And answer the phone. “Hello?”
“Hello, dear,” said her mother. “How is everything?”
“Um, fine,” Rowena said. She glanced at the clock, nervously; no time to stand and talk. She edged over to the egg carton on the counter, picked it up, took it over to the mixing bowl. The phone cord stretched farther than she liked; she moved the bowl a bit, scooting it on the countertop.
“Oh, good,” her mother was saying. “And how is Sammy?”
Rowena settled the receiver as securely as she could against her shoulder. “Well, he has to work late today, but other—”
“He's working late?” her mother cried. “Tonight?”
“Rowena,” said her mother, “you can't have this. You—”
“Mother, there is nothing I can do about it. Nothing. Sammy doesn't want to work late, but his boss—”
“Are you sure he has to work? He's not choosing to stay away?”
“Yes,” Rowena said. “I am sure.” She picked up an egg—which slipped from her fingers and smashed on the floor.
“You want to make sure he's comfortable at home,” her mother argued. “You have to make him want to be there. You have to make a real home for Sammy, so he'll understand what a good wife you'll be. That way—”
“Mother, please.” There was a commotion at her feet; Linus had arrived to clean up the mess. She quickly removed the shells, but otherwise let Linus—joined, after a moment, by Caesar—lick the floor clean. At least they aren't fighting over it, she thought.
“You can't afford to be making mistakes,” her mother insisted. “Look what happened to your sister. She wouldn't make a proper home for Brian, and—”
“Proper home? A proper boyfriend was what she needed. The only apartment advice that would have done Maralynne any good would have been to kick Brian out of it.”

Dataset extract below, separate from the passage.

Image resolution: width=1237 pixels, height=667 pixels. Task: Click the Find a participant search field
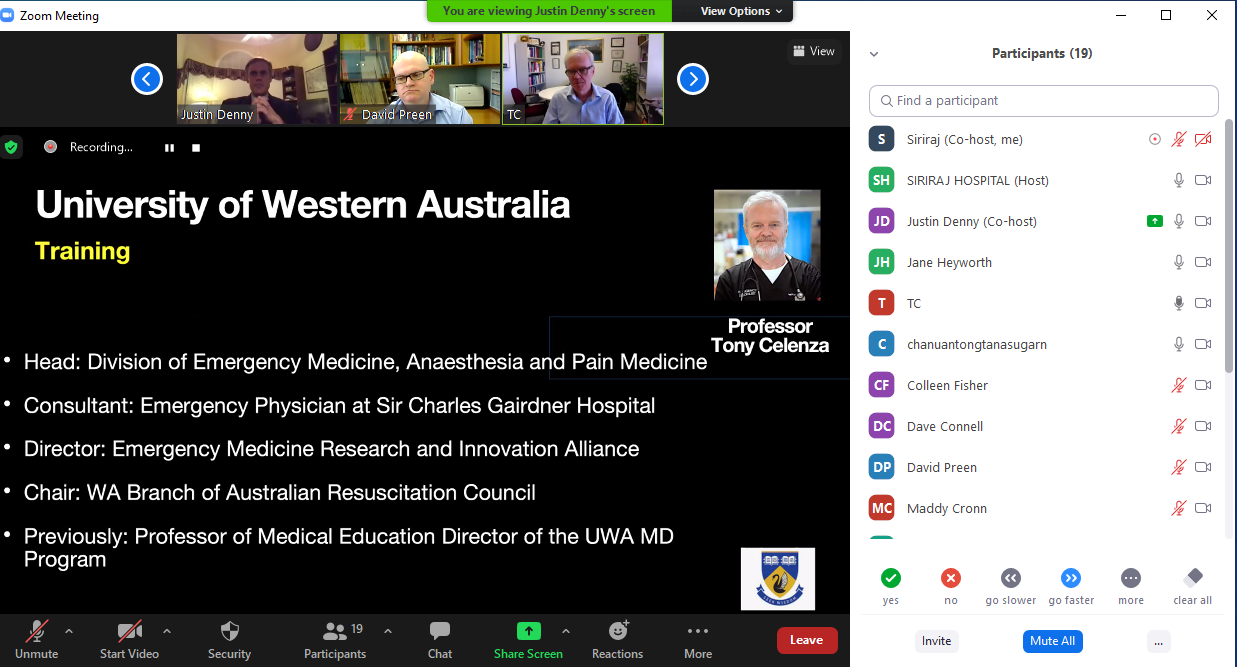click(1044, 101)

“Mother, Sammy and I are fine. Honest. We are fine. Look, I have to go; I have things to do. Talk to you later.” She didn't tell her mother about the cake; she didn't want to appear to be taking her mother's advice, even if she had started before the advice was given. She closed her eyes and took a deep breath, hoping to get back into her cake-baking mood, but on a warm day and with the stove and oven going the kitchen was too stuffy for a satisfying deep breath. She should have a nicer place for Sammy to come home to; what was the point of going to all the trouble of baking a special cake only to serve it in a sauna? She opened a couple of windows.

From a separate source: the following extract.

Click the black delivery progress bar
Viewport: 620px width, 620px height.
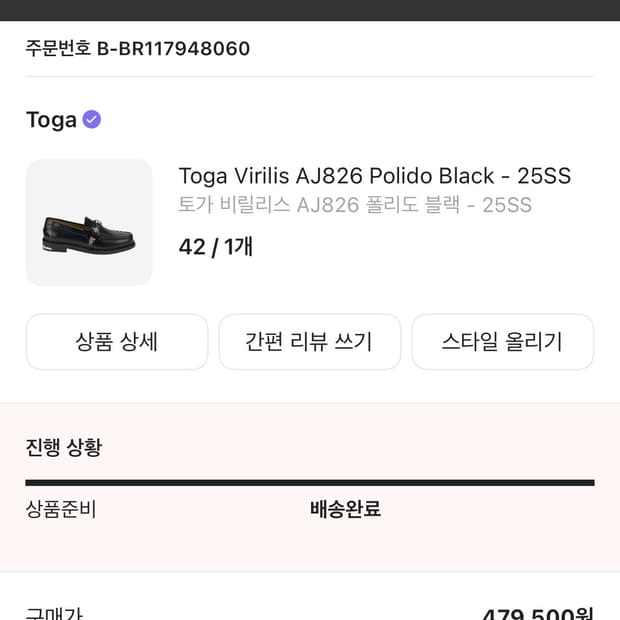coord(310,483)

Add remaining ingredients without dropping eggs, and mix. And into the pans, and into the oven. She set the timer, checked the clock again. Pretty tight, timewise, especially with dinner to prepare and the mess to clean up. But it wouldn't take her long to make spaghetti . . .
She cleared off the table, got out her cooling racks and set them up under Caesar's curious gaze. “What do you think of that?” she asked. “Ever smell anything like that before?” This was the first time she, at least, had ever baked a cake with Caesar around. She doubted Sammy had ever done such a thing. Caesar looked up at her and gave a single clear meow. He did not do this often. “I hope that means you approve,” she said, though she suspected he just wanted more petting. She obliged, then had to pet Linus a little too. “Gonna make me even later, huh?” she asked them. “I should make you help. I should. I should.”

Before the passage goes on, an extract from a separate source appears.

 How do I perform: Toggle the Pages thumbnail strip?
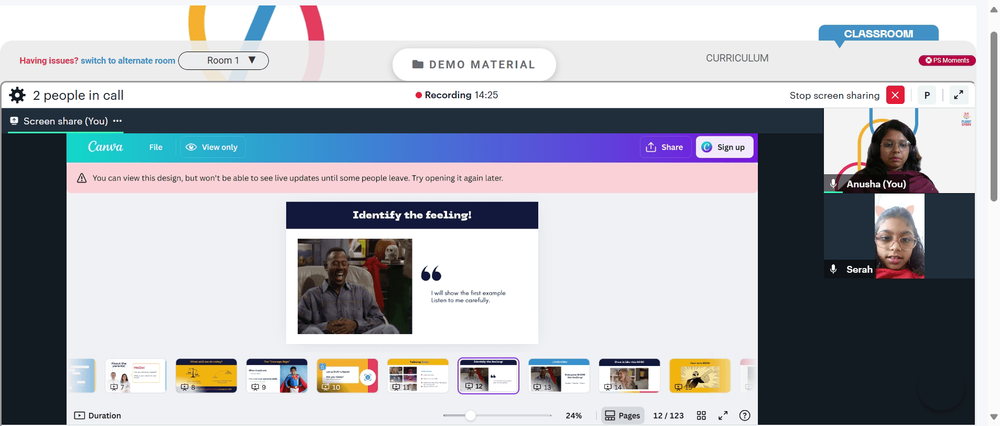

She went back to work, but paused just for a moment as she threw away the egg carton she had just emptied. Eggs she'd bought back when she still lived in her old apartment; eggs that had actually moved in here before she did, if only just. Eggs from her old life, all gone now.
The garbage bag was uncomfortably full. Rowena glanced at the timer, took another peek at her cake, which was rising nicely, then lifted the bag and carried it carefully to the front door. “All right, you guys,” she said. “Stay back, now.” She got the door open, slipped through it, turned around to close it and
The door slammed itself with a crash.
She had forgotten about the open windows.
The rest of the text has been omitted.